Collection entries:
*-*-*

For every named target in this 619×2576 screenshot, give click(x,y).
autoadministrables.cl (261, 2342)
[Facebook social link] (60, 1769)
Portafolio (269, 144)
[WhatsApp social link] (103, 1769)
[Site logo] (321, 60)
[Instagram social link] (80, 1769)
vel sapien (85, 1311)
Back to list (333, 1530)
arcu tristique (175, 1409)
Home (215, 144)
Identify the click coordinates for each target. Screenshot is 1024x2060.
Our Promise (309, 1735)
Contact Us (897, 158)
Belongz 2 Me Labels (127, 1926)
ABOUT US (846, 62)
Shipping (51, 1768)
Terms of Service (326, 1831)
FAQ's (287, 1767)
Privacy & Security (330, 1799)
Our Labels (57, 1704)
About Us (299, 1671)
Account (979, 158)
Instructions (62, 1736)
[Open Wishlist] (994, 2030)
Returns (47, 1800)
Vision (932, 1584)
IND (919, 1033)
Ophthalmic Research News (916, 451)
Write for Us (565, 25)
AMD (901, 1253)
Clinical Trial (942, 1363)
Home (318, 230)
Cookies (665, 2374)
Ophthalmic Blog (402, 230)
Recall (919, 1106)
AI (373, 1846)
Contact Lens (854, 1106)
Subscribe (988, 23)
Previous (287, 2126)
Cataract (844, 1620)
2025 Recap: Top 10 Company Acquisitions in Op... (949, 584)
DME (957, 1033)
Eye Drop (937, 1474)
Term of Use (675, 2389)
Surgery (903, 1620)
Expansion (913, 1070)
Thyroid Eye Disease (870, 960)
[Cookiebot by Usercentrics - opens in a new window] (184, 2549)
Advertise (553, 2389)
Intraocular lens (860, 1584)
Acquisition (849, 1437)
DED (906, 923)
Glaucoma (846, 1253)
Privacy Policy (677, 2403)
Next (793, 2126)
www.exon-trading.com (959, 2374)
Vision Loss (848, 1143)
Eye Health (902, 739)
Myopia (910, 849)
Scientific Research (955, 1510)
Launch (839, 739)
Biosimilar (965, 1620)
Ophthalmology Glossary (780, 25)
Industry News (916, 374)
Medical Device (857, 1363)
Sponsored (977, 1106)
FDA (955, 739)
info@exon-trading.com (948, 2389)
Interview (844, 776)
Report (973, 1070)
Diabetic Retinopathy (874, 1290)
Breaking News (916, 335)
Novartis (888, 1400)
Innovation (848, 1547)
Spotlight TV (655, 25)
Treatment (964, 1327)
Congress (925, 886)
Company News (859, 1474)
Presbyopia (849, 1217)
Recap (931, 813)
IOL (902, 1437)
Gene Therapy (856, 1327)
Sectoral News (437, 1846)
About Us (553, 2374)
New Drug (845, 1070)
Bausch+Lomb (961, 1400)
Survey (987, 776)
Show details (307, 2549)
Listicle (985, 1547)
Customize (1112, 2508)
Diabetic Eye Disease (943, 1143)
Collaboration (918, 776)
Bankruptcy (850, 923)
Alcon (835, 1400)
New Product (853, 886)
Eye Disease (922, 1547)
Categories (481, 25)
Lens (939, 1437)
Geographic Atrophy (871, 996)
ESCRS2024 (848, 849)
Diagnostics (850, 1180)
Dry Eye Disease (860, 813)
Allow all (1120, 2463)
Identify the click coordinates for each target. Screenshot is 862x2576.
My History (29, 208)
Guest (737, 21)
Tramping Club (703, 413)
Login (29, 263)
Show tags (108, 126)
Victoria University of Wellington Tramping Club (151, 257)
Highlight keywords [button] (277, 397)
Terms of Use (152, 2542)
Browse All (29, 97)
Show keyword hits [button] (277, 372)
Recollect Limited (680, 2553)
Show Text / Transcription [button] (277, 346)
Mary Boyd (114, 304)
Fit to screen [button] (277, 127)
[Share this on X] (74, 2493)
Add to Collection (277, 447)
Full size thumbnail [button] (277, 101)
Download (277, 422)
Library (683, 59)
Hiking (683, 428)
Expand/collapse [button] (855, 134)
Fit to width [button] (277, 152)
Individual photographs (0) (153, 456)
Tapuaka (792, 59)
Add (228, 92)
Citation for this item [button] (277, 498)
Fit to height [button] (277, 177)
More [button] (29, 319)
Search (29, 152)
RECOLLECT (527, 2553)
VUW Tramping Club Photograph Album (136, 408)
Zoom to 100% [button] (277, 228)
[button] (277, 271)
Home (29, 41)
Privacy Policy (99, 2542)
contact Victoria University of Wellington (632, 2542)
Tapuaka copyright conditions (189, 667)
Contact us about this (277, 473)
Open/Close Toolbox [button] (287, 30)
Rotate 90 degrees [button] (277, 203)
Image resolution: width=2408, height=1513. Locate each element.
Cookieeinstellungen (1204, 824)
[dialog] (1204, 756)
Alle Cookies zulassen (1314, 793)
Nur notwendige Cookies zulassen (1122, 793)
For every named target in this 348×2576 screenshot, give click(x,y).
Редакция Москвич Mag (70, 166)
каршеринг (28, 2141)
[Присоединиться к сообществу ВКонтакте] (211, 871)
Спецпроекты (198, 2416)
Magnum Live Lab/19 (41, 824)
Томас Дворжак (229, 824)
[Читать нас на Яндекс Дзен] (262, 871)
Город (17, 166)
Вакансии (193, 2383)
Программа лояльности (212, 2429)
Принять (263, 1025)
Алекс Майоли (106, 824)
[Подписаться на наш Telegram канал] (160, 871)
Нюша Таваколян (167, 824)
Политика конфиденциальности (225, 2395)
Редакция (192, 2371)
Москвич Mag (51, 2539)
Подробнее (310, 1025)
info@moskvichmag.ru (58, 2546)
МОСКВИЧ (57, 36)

*-*-*

WHAT TO WORK ON:
Find "Ophthalmology Glossary (780, 25)" in the entries above and copy that whole line exactly, then each line after it through the line that contains "Show details (307, 2549)".

TASK ANSWER:
Ophthalmology Glossary (780, 25)
Industry News (916, 374)
Medical Device (857, 1363)
Sponsored (977, 1106)
FDA (955, 739)
info@exon-trading.com (948, 2389)
Interview (844, 776)
Report (973, 1070)
Diabetic Retinopathy (874, 1290)
Breaking News (916, 335)
Novartis (888, 1400)
Innovation (848, 1547)
Spotlight TV (655, 25)
Treatment (964, 1327)
Congress (925, 886)
Company News (859, 1474)
Presbyopia (849, 1217)
Recap (931, 813)
IOL (902, 1437)
Gene Therapy (856, 1327)
Sectoral News (437, 1846)
About Us (553, 2374)
New Drug (845, 1070)
Bausch+Lomb (961, 1400)
Survey (987, 776)
Show details (307, 2549)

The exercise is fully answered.